Task data:
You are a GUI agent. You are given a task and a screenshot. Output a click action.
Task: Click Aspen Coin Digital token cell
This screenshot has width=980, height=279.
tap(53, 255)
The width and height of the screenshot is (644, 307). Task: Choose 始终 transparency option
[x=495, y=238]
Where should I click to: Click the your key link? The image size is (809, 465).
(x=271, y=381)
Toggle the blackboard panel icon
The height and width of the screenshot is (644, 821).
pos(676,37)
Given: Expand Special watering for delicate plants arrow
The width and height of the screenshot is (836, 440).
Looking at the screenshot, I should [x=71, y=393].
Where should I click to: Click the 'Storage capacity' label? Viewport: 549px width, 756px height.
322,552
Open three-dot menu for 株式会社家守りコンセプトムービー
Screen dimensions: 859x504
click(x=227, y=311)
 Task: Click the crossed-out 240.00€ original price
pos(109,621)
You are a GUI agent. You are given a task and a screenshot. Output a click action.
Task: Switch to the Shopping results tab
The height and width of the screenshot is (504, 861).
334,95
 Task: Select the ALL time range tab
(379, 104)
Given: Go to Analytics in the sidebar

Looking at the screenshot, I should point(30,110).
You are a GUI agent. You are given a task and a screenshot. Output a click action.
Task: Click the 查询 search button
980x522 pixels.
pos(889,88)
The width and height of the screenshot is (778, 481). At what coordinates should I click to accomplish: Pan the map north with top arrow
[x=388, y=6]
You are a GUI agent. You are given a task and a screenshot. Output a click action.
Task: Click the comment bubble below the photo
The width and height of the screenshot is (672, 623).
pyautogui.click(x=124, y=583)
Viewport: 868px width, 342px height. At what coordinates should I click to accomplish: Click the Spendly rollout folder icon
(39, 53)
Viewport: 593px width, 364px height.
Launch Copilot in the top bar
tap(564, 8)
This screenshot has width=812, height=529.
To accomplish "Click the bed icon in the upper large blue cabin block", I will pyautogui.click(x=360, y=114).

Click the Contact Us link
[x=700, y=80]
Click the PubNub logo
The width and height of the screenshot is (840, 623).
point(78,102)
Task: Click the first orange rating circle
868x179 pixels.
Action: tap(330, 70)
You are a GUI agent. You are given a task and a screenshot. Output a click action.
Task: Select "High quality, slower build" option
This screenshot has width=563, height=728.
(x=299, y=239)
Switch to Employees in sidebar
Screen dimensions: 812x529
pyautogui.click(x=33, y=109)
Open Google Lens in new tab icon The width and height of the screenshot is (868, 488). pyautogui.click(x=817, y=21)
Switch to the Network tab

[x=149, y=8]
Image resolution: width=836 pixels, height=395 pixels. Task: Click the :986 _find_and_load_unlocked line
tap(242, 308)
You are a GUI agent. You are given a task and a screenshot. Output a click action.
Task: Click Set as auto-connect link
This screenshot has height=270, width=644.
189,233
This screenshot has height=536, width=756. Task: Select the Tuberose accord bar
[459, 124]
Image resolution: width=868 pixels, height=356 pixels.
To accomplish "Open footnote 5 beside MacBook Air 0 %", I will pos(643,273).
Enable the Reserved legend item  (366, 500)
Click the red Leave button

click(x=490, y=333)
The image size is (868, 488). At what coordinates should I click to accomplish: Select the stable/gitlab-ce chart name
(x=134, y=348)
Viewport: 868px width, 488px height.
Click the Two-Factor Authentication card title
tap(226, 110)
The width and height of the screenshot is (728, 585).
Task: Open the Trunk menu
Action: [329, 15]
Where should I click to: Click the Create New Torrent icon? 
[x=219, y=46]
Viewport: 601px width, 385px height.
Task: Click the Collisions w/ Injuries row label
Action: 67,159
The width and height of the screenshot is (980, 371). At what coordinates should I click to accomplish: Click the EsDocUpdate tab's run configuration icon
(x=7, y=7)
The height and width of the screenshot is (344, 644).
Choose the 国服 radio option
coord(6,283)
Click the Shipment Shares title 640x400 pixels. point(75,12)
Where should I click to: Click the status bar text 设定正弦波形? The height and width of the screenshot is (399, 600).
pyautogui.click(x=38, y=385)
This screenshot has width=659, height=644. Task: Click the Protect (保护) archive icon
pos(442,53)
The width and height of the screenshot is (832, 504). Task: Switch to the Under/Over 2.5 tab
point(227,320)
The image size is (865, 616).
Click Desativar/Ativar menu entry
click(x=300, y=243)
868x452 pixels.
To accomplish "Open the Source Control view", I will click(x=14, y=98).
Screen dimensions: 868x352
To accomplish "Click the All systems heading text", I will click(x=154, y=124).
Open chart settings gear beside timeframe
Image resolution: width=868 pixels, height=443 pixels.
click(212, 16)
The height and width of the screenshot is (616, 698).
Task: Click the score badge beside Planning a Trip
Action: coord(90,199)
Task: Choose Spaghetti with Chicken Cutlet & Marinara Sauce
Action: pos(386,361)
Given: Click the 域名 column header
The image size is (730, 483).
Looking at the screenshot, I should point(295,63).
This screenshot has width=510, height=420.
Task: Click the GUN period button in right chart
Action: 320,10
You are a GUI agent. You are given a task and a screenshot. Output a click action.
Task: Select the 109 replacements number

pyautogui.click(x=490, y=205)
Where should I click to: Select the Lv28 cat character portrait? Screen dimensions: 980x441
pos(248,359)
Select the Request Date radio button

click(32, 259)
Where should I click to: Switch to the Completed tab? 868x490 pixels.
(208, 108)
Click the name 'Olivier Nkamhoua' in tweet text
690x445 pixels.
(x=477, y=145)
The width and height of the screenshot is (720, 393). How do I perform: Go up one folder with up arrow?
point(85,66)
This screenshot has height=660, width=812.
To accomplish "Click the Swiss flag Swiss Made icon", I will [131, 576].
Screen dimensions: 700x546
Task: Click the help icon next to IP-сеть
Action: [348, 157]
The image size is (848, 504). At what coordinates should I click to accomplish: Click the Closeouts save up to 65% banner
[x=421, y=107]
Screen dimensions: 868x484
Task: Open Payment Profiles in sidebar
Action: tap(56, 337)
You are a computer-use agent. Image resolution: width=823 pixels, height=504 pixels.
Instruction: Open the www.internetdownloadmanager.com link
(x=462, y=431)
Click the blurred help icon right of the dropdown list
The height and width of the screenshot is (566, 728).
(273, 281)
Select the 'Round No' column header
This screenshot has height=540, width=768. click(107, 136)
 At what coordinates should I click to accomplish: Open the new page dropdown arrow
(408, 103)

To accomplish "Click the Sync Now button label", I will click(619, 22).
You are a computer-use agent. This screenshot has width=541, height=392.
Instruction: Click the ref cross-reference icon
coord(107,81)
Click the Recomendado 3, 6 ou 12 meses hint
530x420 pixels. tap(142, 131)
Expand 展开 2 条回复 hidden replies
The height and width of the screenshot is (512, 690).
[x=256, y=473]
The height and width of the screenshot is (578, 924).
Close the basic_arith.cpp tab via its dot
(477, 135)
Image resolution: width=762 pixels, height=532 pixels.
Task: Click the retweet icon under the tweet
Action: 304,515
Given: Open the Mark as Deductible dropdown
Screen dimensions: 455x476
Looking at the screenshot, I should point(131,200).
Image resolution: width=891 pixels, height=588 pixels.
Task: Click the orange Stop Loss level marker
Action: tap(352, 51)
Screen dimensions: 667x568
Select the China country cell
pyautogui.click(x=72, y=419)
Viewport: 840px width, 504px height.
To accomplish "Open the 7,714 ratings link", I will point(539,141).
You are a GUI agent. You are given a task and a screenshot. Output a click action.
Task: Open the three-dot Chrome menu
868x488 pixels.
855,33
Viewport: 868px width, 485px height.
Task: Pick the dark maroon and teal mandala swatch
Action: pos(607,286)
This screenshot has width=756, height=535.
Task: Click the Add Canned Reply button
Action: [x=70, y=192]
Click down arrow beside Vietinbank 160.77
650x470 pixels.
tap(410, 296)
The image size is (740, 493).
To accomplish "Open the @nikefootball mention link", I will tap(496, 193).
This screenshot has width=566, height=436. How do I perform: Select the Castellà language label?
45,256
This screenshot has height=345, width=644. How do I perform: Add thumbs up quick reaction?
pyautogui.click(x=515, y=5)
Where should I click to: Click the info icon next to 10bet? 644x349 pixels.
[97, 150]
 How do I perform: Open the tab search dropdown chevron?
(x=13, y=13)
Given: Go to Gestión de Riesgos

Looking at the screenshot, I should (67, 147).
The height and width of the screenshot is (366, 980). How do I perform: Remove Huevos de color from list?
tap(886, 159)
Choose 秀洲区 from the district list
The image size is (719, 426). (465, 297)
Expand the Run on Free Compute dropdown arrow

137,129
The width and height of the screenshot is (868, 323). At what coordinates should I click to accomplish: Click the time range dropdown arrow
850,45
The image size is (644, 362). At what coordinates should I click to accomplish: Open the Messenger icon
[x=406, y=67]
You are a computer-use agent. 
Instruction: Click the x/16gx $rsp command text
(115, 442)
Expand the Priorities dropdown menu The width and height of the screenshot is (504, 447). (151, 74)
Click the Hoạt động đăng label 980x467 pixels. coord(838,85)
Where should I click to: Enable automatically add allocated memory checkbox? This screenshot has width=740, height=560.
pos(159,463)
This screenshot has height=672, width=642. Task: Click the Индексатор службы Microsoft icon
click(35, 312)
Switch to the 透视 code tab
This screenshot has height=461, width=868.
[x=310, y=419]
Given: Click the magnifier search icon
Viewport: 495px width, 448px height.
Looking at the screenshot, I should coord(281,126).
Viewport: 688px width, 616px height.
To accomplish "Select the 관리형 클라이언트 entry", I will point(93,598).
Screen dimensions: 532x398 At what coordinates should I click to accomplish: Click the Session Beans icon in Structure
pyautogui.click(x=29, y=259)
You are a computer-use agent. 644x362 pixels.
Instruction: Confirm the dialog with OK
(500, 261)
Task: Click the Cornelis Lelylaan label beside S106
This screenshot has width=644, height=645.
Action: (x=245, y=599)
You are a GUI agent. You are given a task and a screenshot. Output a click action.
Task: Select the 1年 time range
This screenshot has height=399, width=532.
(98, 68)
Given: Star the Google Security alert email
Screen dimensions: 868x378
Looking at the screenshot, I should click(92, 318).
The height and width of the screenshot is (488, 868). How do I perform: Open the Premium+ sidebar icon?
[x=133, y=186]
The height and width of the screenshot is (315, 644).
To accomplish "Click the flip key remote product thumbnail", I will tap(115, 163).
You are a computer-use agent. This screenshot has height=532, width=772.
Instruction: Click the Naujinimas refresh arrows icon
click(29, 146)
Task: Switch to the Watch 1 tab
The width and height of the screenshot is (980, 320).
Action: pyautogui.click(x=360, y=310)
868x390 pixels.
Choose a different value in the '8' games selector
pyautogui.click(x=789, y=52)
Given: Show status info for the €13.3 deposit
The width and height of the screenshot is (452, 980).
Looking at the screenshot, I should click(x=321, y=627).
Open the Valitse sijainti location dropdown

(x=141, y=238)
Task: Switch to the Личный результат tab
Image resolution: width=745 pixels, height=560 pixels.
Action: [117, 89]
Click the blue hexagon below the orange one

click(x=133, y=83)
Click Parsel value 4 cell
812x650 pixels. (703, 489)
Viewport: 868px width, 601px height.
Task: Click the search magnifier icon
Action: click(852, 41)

Work instruction:
Retype, exactly and in full, the lines above from the one containing "Instruction: Click the ref" through the one containing "The height and width of the screenshot is (578, 924).".

Result of this task:
Instruction: Click the ref cross-reference icon
coord(107,81)
Click the Recomendado 3, 6 ou 12 meses hint
530x420 pixels. tap(142, 131)
Expand 展开 2 条回复 hidden replies
The height and width of the screenshot is (512, 690).
[x=256, y=473]
The height and width of the screenshot is (578, 924).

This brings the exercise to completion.